▶ [AIM OF THE EXERCISE]:
Copy the records below exactly.

▶ [DATA FOR ANALYSIS]:
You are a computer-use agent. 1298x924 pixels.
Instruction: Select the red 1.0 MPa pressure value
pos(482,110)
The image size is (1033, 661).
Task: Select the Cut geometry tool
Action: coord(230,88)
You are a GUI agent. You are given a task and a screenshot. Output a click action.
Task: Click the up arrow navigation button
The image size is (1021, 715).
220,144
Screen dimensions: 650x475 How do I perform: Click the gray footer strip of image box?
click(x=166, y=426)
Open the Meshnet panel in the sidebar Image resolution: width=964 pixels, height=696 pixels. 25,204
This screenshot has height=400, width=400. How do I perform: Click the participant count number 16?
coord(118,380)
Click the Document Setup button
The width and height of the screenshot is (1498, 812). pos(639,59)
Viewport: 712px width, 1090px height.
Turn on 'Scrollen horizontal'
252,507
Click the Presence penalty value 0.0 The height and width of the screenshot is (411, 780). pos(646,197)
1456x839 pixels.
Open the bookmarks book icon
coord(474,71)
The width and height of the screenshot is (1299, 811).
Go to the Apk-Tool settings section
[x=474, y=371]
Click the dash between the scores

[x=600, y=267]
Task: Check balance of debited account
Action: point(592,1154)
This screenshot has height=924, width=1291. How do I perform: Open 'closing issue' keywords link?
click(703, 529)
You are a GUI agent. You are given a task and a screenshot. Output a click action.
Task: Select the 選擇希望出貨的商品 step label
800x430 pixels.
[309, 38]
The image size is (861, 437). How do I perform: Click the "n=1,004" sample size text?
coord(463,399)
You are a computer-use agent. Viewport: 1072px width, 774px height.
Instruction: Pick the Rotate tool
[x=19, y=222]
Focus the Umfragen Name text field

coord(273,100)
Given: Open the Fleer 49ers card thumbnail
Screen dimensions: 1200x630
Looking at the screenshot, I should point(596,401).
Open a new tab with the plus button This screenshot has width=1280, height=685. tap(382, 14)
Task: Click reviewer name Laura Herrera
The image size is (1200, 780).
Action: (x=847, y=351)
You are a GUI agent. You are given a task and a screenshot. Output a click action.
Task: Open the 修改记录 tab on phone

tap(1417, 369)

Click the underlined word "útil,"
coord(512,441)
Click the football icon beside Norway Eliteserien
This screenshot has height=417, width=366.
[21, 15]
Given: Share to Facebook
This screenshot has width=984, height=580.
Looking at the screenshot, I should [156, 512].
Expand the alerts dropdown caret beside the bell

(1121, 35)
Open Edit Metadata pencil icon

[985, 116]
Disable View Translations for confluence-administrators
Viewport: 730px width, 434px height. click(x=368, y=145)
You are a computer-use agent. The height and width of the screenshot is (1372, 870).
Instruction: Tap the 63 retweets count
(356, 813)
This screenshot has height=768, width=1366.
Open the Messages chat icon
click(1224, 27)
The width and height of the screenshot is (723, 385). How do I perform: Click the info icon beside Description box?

▶ [EXERCISE RESPONSE]:
You are a computer-use agent. 1298x924 pixels.
Instruction: Select the red 1.0 MPa pressure value
pos(482,110)
The image size is (1033, 661).
Task: Select the Cut geometry tool
Action: coord(230,88)
You are a GUI agent. You are given a task and a screenshot. Output a click action.
Task: Click the up arrow navigation button
The image size is (1021, 715).
220,144
Screen dimensions: 650x475 How do I perform: Click the gray footer strip of image box?
click(x=166, y=426)
Open the Meshnet panel in the sidebar Image resolution: width=964 pixels, height=696 pixels. 25,204
This screenshot has height=400, width=400. How do I perform: Click the participant count number 16?
coord(118,380)
Click the Document Setup button
The width and height of the screenshot is (1498, 812). pos(639,59)
Viewport: 712px width, 1090px height.
Turn on 'Scrollen horizontal'
252,507
Click the Presence penalty value 0.0 The height and width of the screenshot is (411, 780). pos(646,197)
1456x839 pixels.
Open the bookmarks book icon
coord(474,71)
The width and height of the screenshot is (1299, 811).
Go to the Apk-Tool settings section
[x=474, y=371]
Click the dash between the scores

[x=600, y=267]
Task: Check balance of debited account
Action: point(592,1154)
This screenshot has height=924, width=1291. How do I perform: Open 'closing issue' keywords link?
click(703, 529)
You are a GUI agent. You are given a task and a screenshot. Output a click action.
Task: Select the 選擇希望出貨的商品 step label
800x430 pixels.
[309, 38]
The image size is (861, 437). How do I perform: Click the "n=1,004" sample size text?
coord(463,399)
You are a computer-use agent. Viewport: 1072px width, 774px height.
Instruction: Pick the Rotate tool
[x=19, y=222]
Focus the Umfragen Name text field

coord(273,100)
Given: Open the Fleer 49ers card thumbnail
Screen dimensions: 1200x630
Looking at the screenshot, I should point(596,401).
Open a new tab with the plus button This screenshot has width=1280, height=685. tap(382, 14)
Task: Click reviewer name Laura Herrera
The image size is (1200, 780).
Action: (x=847, y=351)
You are a GUI agent. You are given a task and a screenshot. Output a click action.
Task: Open the 修改记录 tab on phone

tap(1417, 369)

Click the underlined word "útil,"
coord(512,441)
Click the football icon beside Norway Eliteserien
This screenshot has height=417, width=366.
[21, 15]
Given: Share to Facebook
This screenshot has width=984, height=580.
Looking at the screenshot, I should [156, 512].
Expand the alerts dropdown caret beside the bell

(1121, 35)
Open Edit Metadata pencil icon

[985, 116]
Disable View Translations for confluence-administrators
Viewport: 730px width, 434px height. click(x=368, y=145)
You are a computer-use agent. The height and width of the screenshot is (1372, 870).
Instruction: Tap the 63 retweets count
(356, 813)
This screenshot has height=768, width=1366.
Open the Messages chat icon
click(1224, 27)
The width and height of the screenshot is (723, 385). How do I perform: Click the info icon beside Description box?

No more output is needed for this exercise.